- Supreme Court of the United States

Decided June 21, 2022
- Full case name: Marietta Memorial Hospital Employee Health Benefit Plan v. DaVita Inc.
- Docket no.: 20-1641
- Citations: 596 U.S. 880 (more)

Holding
- The Medicare Secondary Payer statute does not authorize disparate-impact liability, and the Marietta Plan’s coverage terms for outpatient dialysis were lawful because those terms applied uniformly to all covered individuals.

Court membership
- Chief Justice John Roberts Associate Justices Clarence Thomas · Stephen Breyer Samuel Alito · Sonia Sotomayor Elena Kagan · Neil Gorsuch Brett Kavanaugh · Amy Coney Barrett

Case opinions
- Majority: Kavanaugh
- Dissent: Kagan, joined by Sotomayor

= Marietta Memorial Hospital Employee Health Benefit Plan v.
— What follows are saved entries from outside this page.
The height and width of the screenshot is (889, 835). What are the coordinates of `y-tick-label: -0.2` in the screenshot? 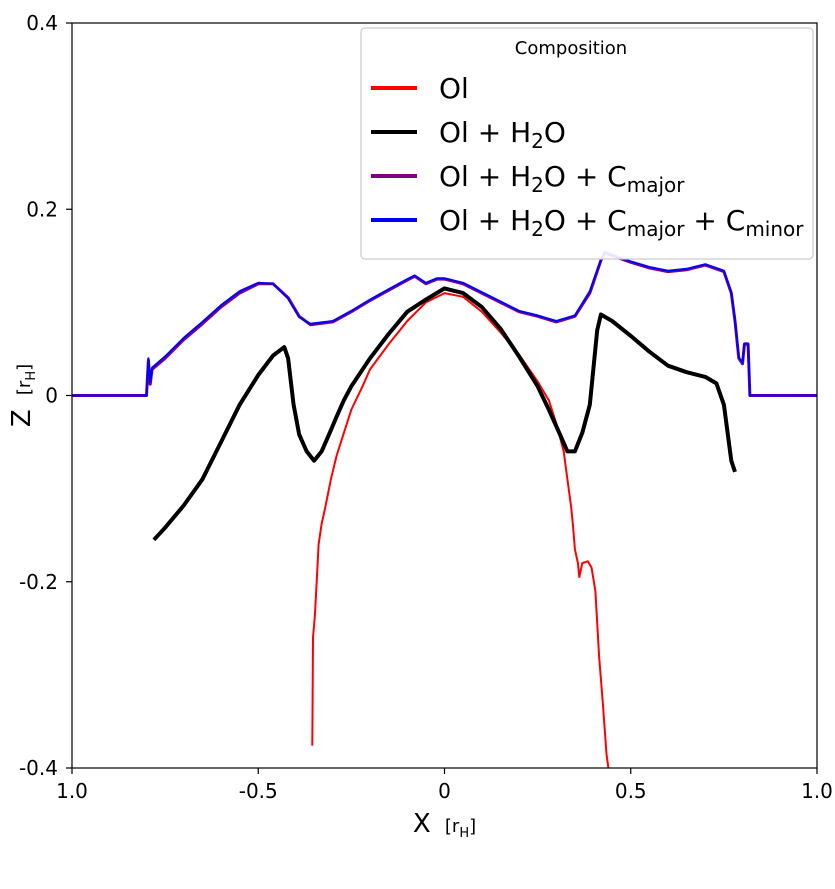 It's located at (38, 582).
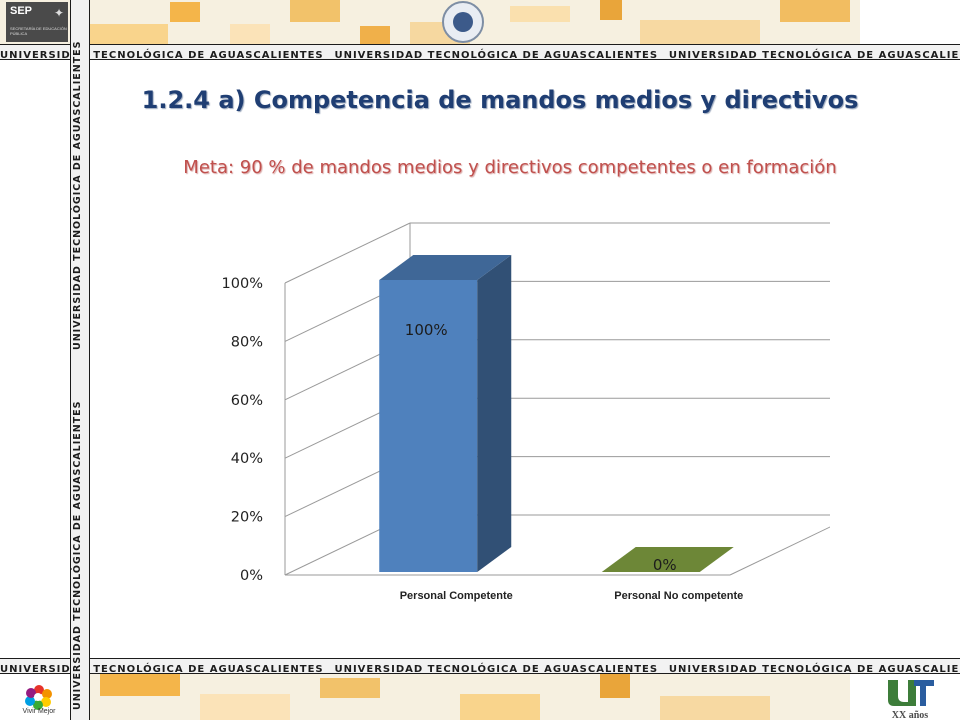  I want to click on bar-personal-competente: 100%, so click(446, 414).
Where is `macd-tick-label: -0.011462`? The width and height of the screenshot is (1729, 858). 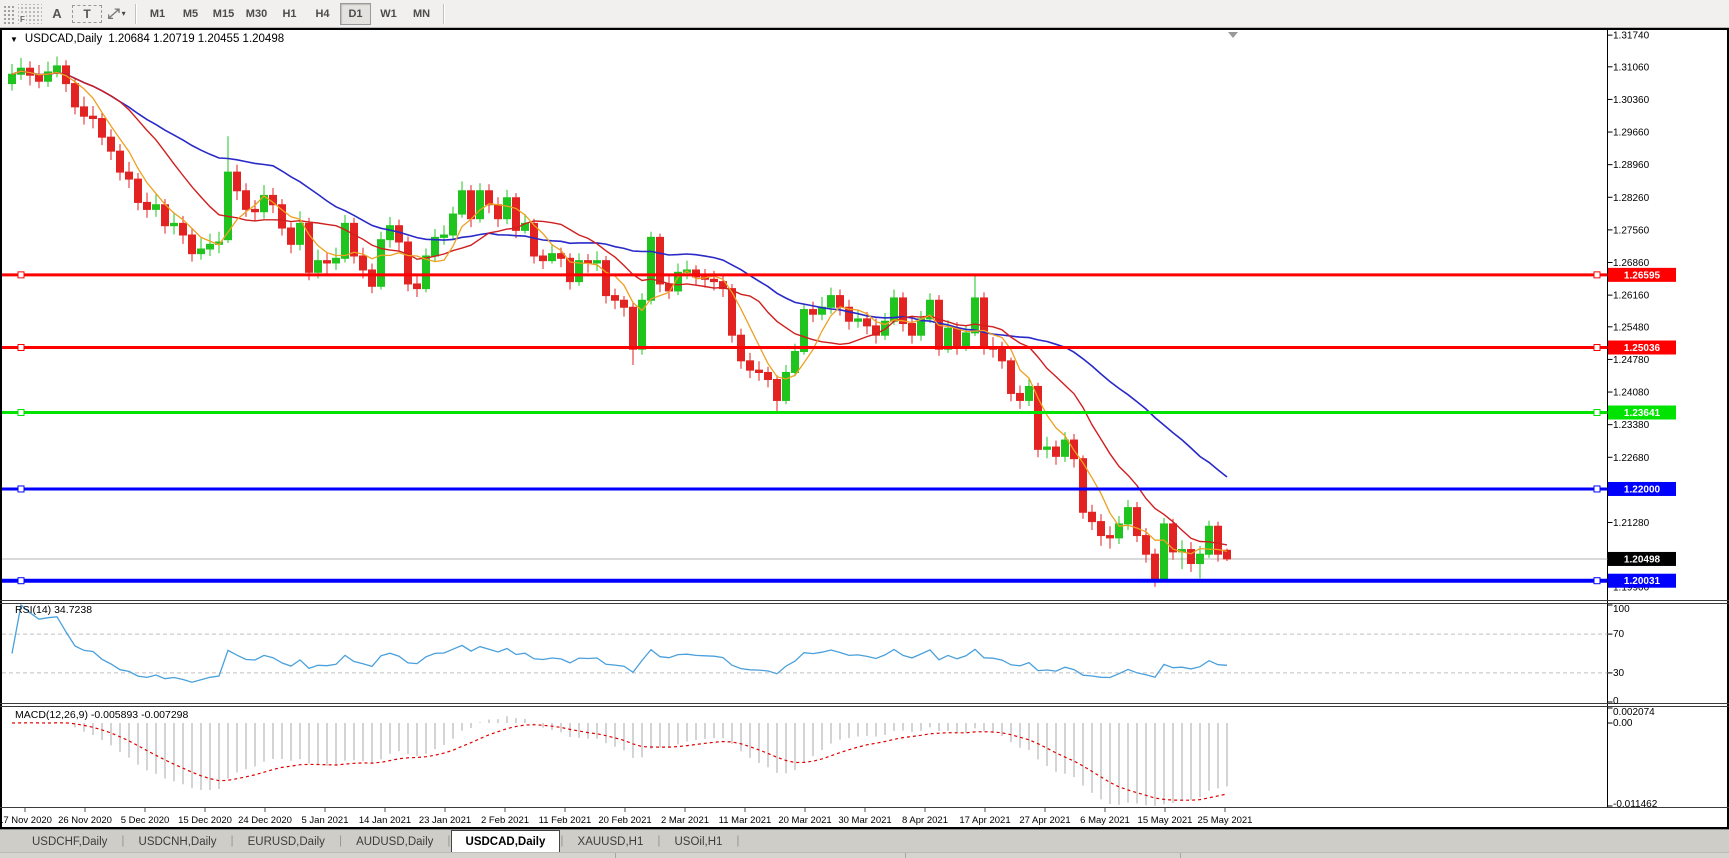 macd-tick-label: -0.011462 is located at coordinates (1636, 804).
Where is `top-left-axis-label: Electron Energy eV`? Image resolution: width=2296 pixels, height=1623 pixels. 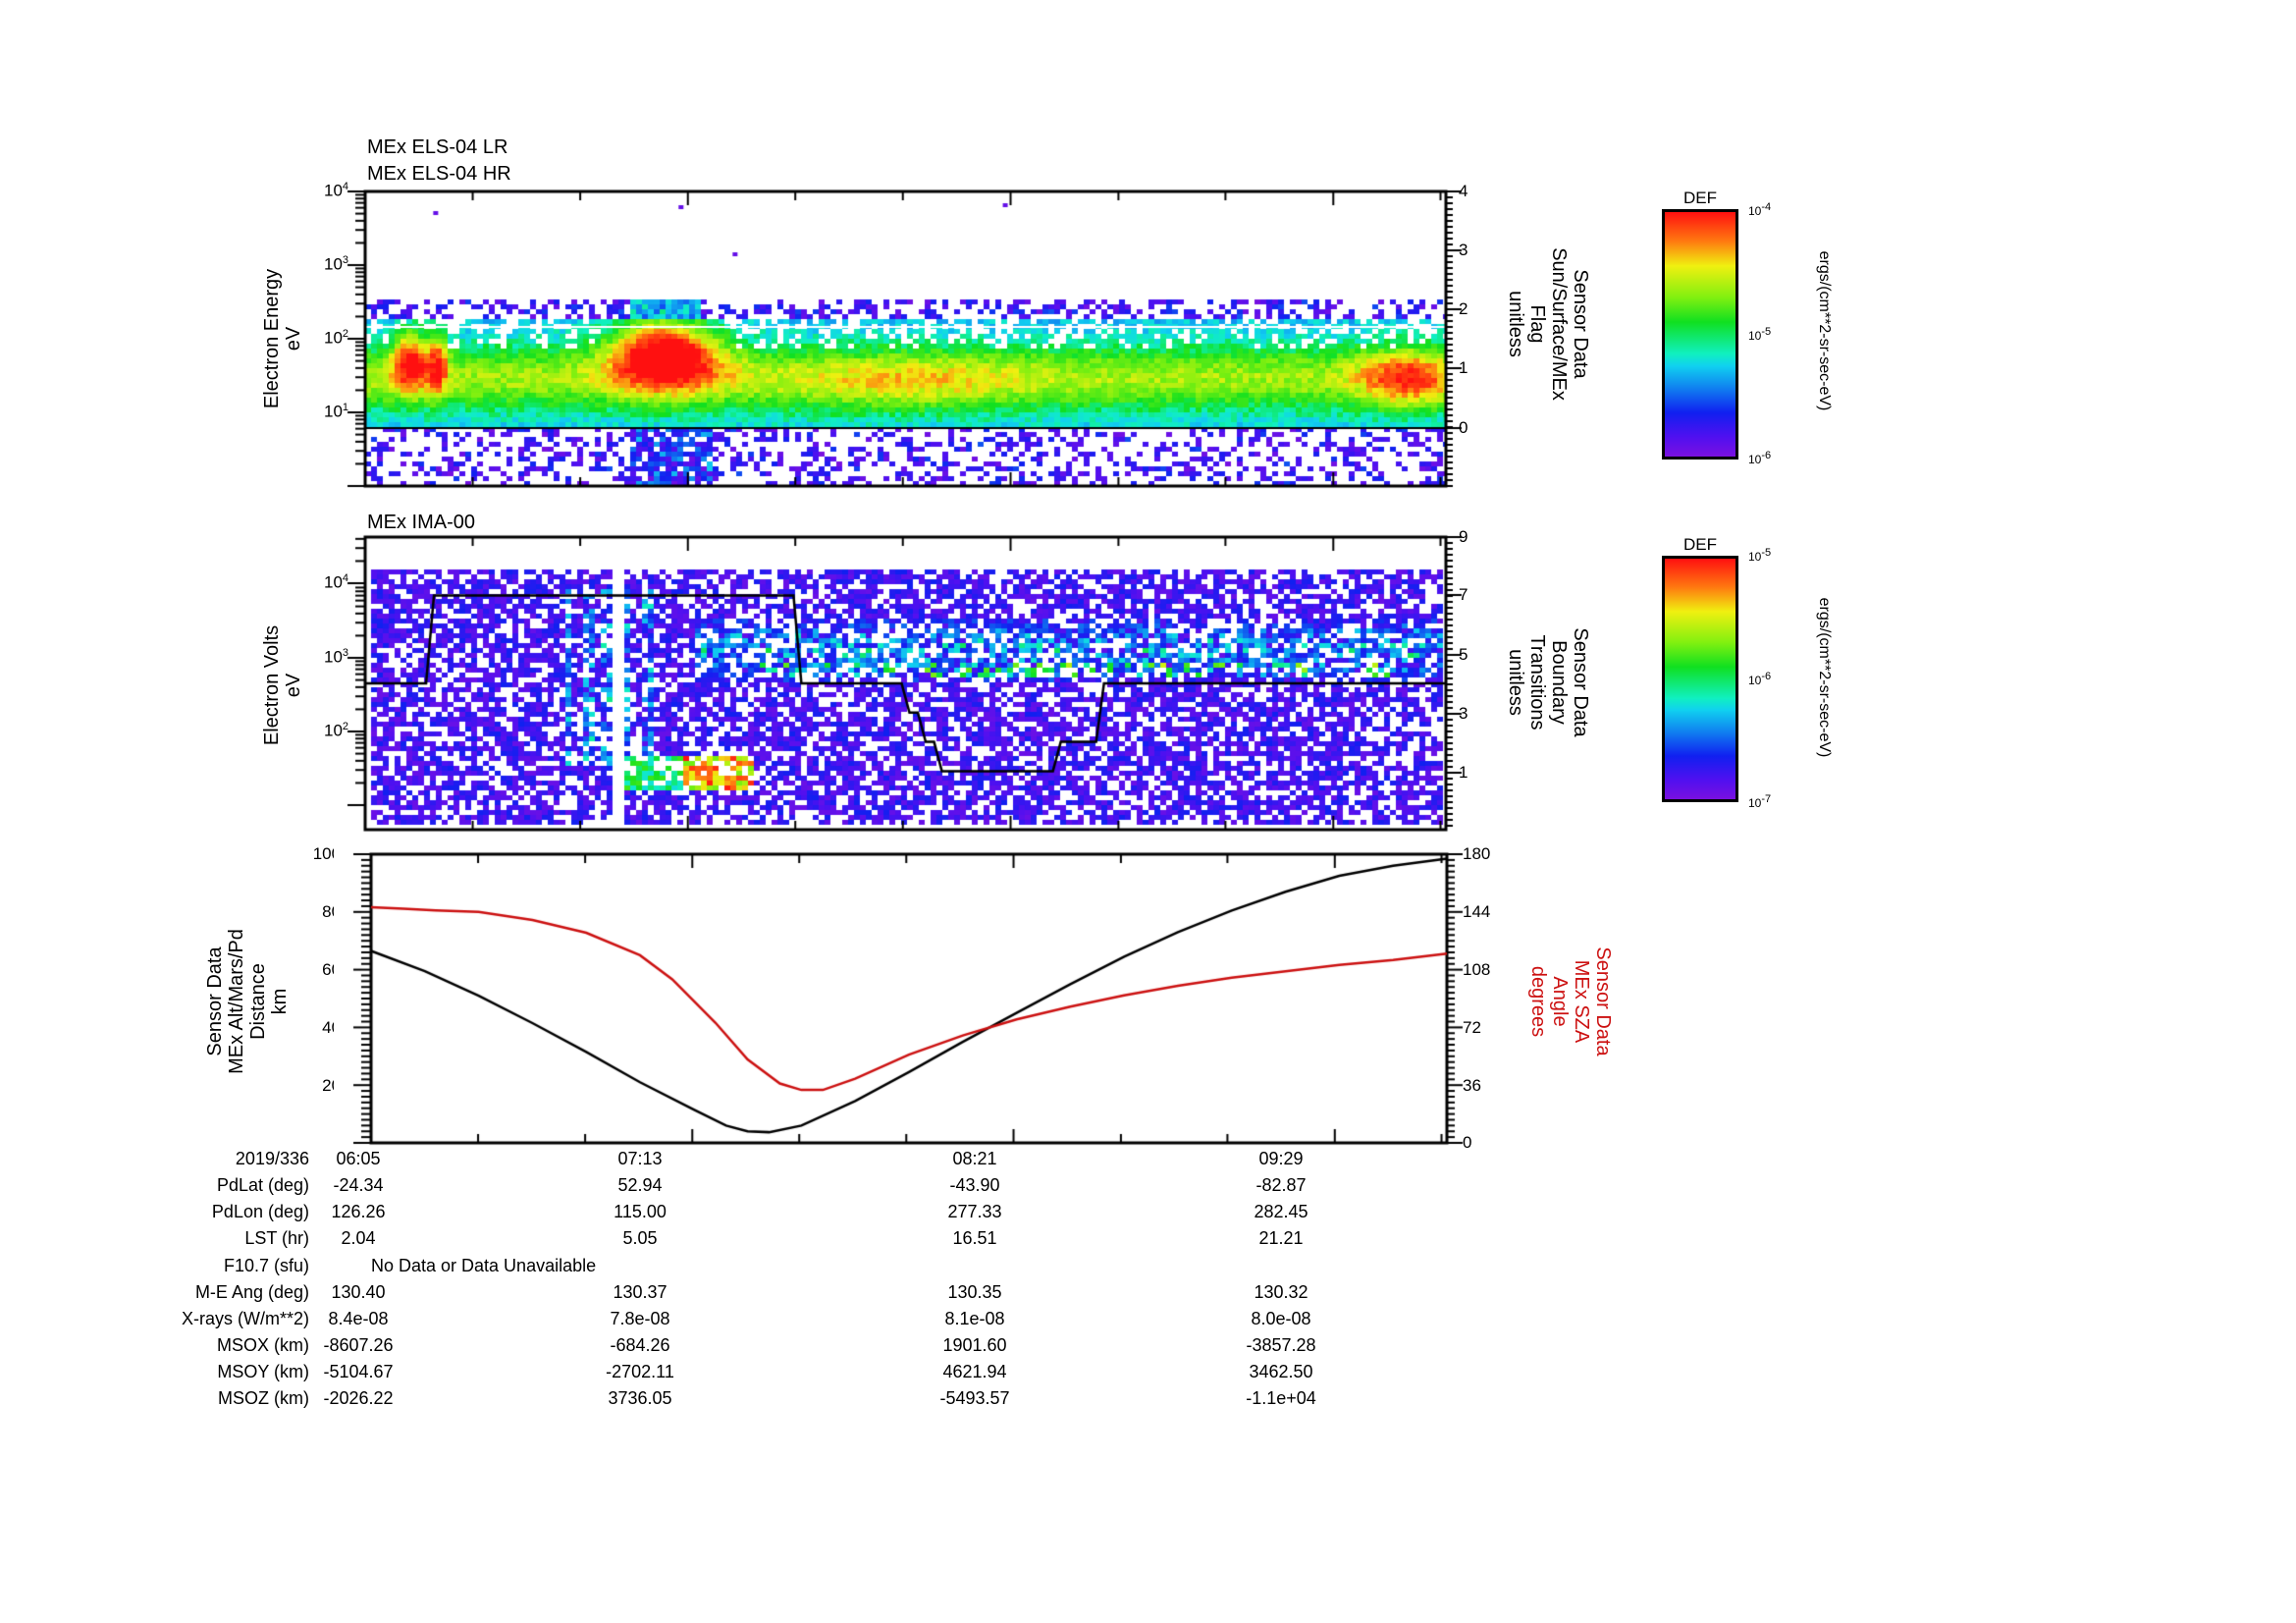 top-left-axis-label: Electron Energy eV is located at coordinates (282, 338).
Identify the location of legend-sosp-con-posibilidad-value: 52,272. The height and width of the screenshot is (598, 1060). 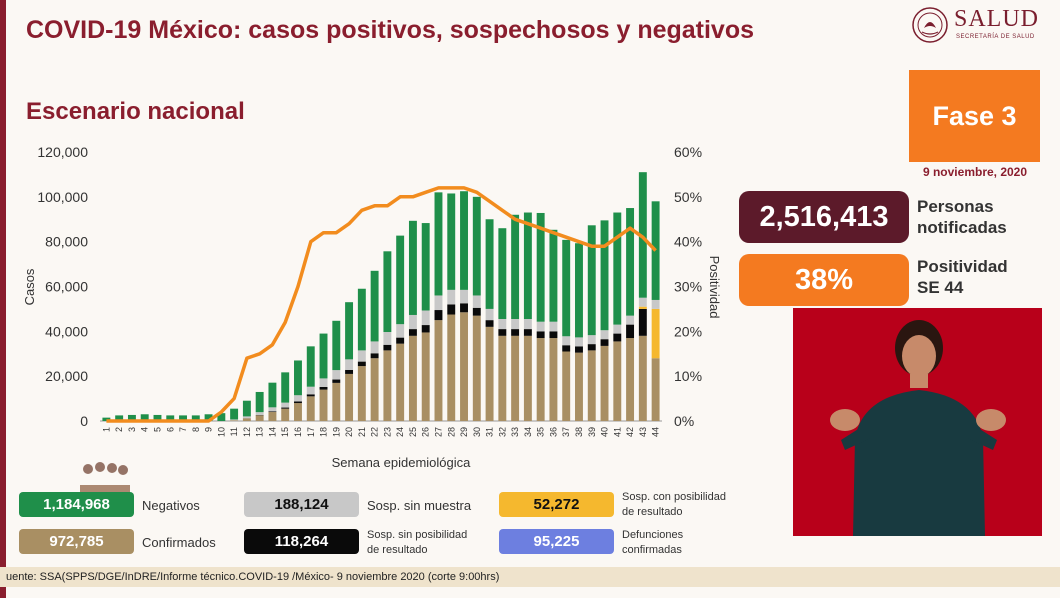
(556, 504).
DaVita Inc. =

Marietta Memorial Hospital Employee Health Benefit Plan v. DaVita Inc., 596 U.S. 880 (2022), was a United States Supreme Court case in which the Court held that the Medicare Secondary Payer statute does not authorize disparate-impact liability, and the Marietta Plan's coverage terms for outpatient dialysis were lawful because those terms applied uniformly to all covered individuals.

John Kulewicz of the law firm Vorys represented the hospital, the petitioners in the case.